# Activity
Would you please copy only the lines from the line that contains "Task: Click the" to the end of the data below, exactly, leaving every picture out?

Pixel coordinate grounding data
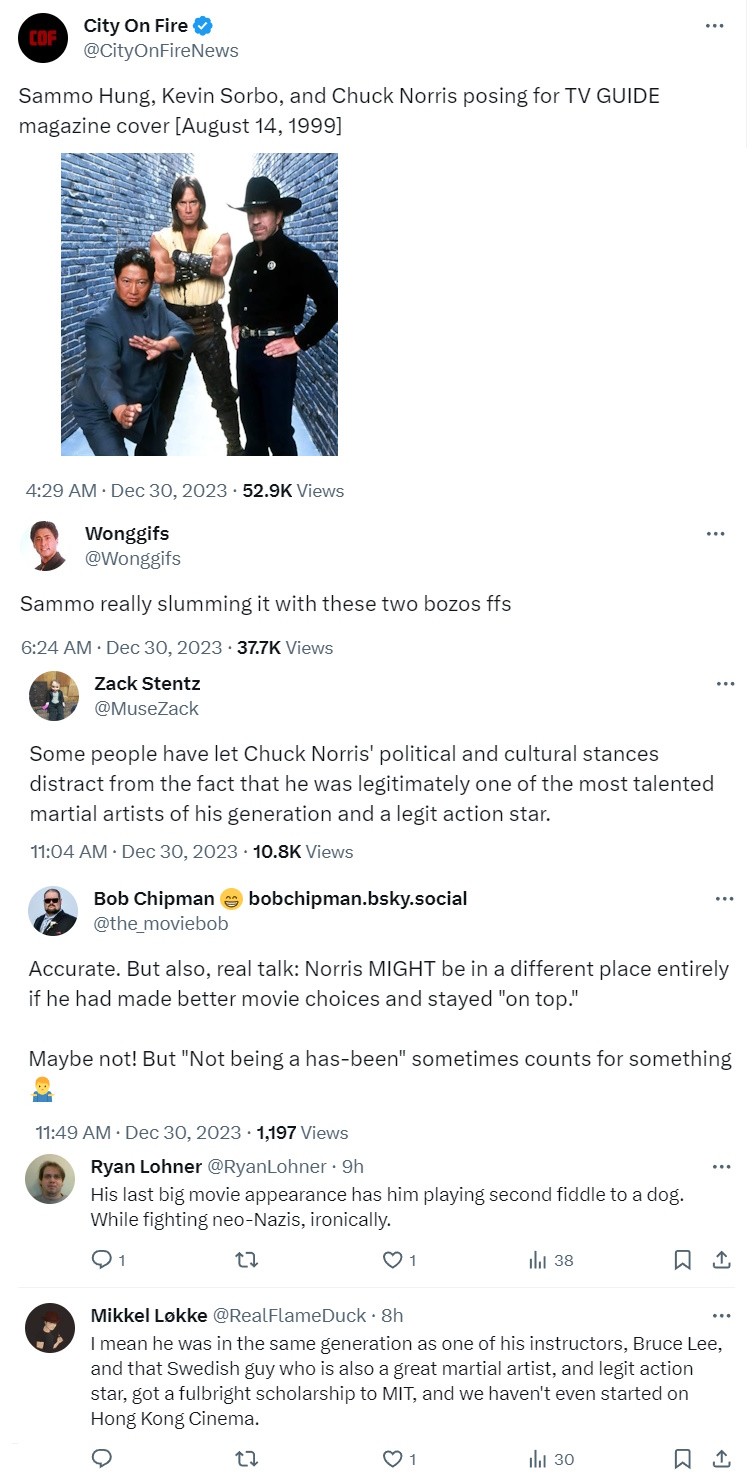The height and width of the screenshot is (1479, 747).
Task: Share Mikkel Løkke's tweet
Action: [719, 1459]
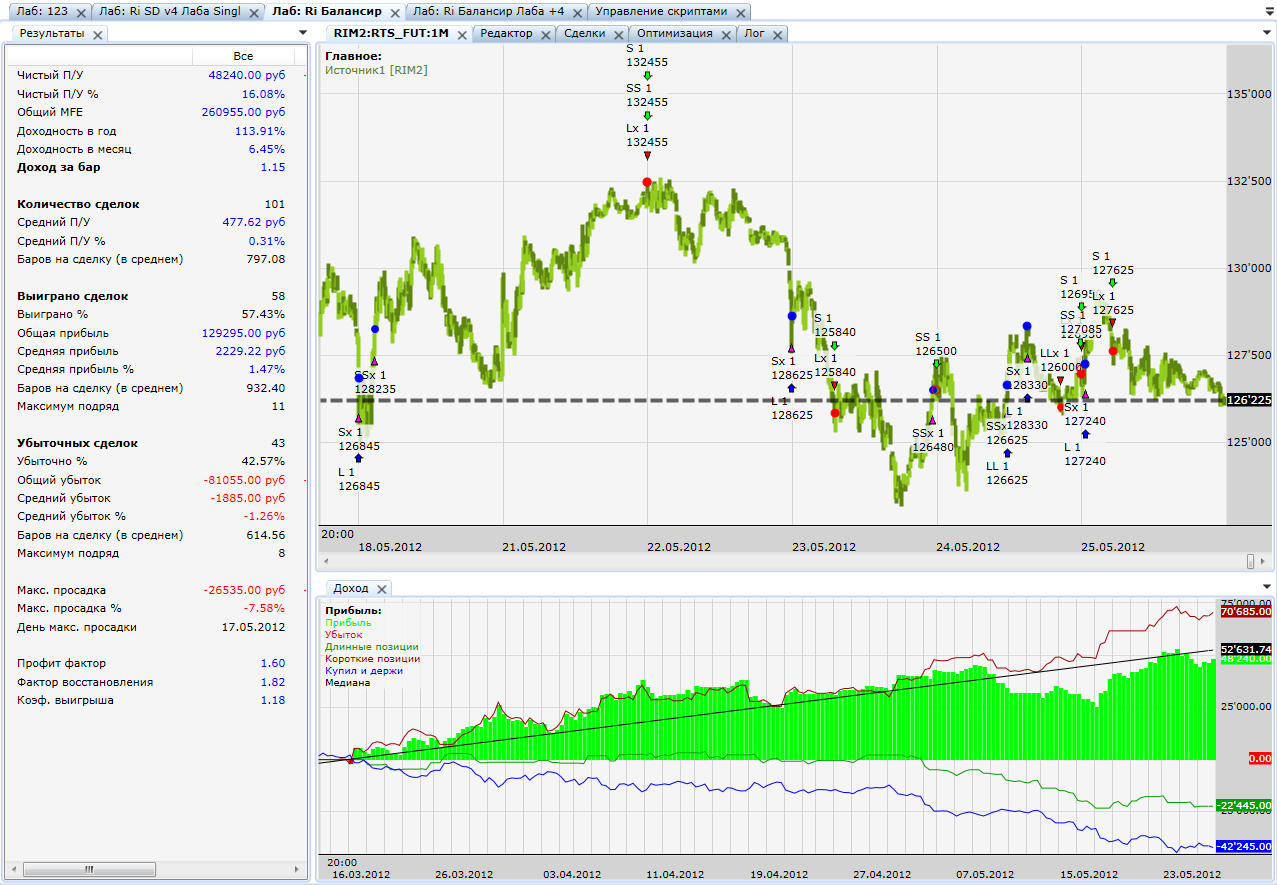Close the Лог tab
Image resolution: width=1277 pixels, height=885 pixels.
point(779,34)
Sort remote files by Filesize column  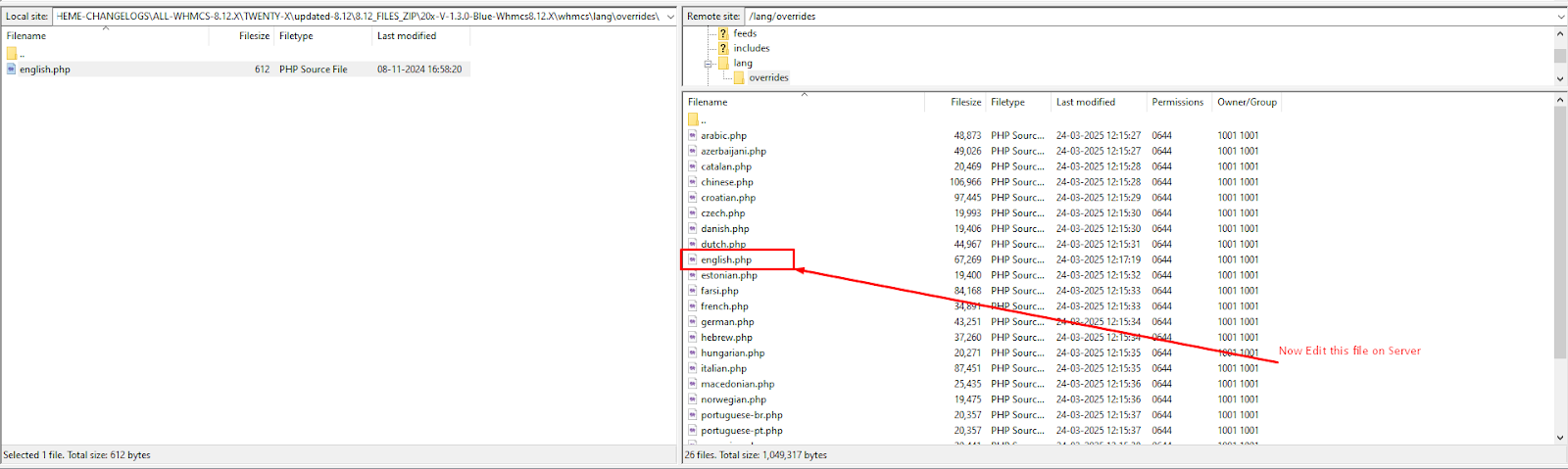pos(965,102)
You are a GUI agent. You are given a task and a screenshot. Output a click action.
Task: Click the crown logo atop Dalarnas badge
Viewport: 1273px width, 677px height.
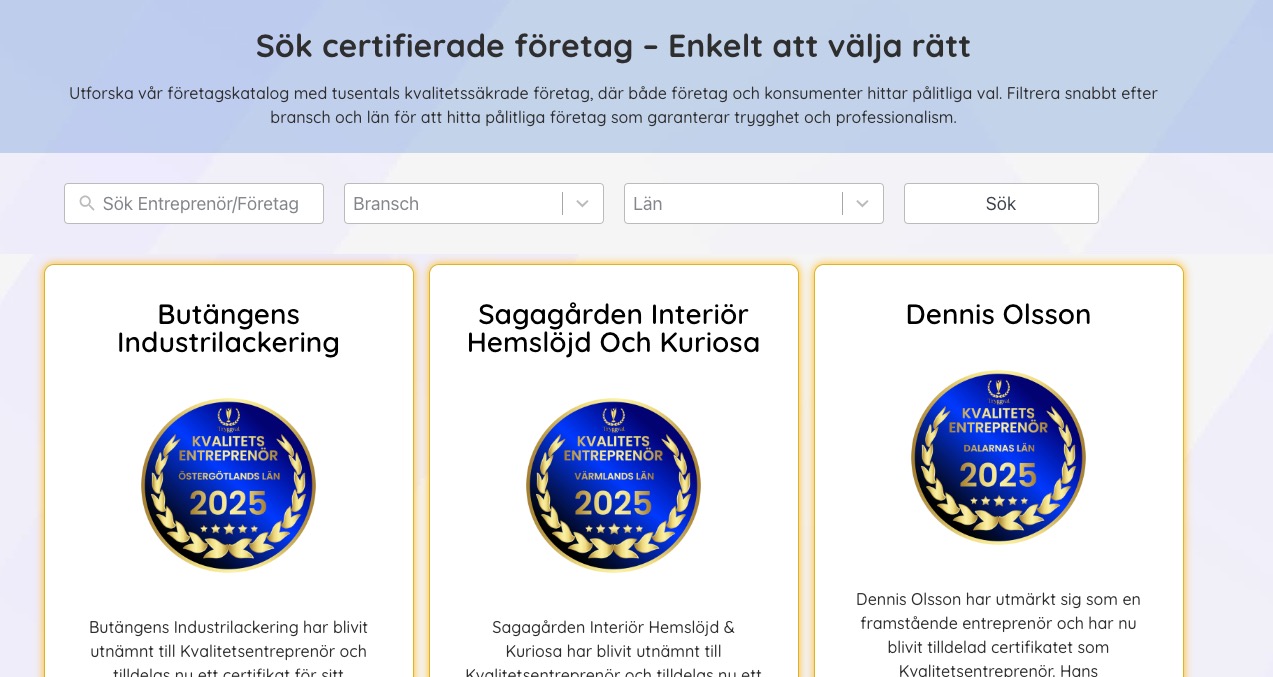tap(998, 388)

# Task solution
Task: Click the crown logo atop Dalarnas badge
Viewport: 1273px width, 677px height.
tap(998, 388)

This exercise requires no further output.